Records drawn from a dataset:

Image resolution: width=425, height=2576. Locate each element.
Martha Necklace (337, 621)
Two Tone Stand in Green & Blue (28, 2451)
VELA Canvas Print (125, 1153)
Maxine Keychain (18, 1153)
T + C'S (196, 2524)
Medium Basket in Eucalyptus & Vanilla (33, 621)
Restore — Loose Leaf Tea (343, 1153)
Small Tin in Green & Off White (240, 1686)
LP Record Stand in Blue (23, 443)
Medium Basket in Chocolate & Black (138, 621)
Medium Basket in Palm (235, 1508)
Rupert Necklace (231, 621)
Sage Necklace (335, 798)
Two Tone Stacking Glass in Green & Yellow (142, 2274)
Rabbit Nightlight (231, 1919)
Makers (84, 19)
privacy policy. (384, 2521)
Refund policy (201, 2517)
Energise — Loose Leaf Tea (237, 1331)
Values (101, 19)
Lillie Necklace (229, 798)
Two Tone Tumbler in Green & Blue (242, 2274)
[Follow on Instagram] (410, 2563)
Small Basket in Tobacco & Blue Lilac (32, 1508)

* [EXERCISE]:
Set all the entries above down again exactly.

* [ANSWER BOX]:
Image resolution: width=425, height=2576. Locate each element.
Martha Necklace (337, 621)
Two Tone Stand in Green & Blue (28, 2451)
VELA Canvas Print (125, 1153)
Maxine Keychain (18, 1153)
T + C'S (196, 2524)
Medium Basket in Eucalyptus & Vanilla (33, 621)
Restore — Loose Leaf Tea (343, 1153)
Small Tin in Green & Off White (240, 1686)
LP Record Stand in Blue (23, 443)
Medium Basket in Chocolate & Black (138, 621)
Medium Basket in Palm (235, 1508)
Rupert Necklace (231, 621)
Sage Necklace (335, 798)
Two Tone Stacking Glass in Green & Yellow (142, 2274)
Rabbit Nightlight (231, 1919)
Makers (84, 19)
privacy policy. (384, 2521)
Refund policy (201, 2517)
Energise — Loose Leaf Tea (237, 1331)
Values (101, 19)
Lillie Necklace (229, 798)
Two Tone Tumbler in Green & Blue (242, 2274)
[Follow on Instagram] (410, 2563)
Small Basket in Tobacco & Blue Lilac (32, 1508)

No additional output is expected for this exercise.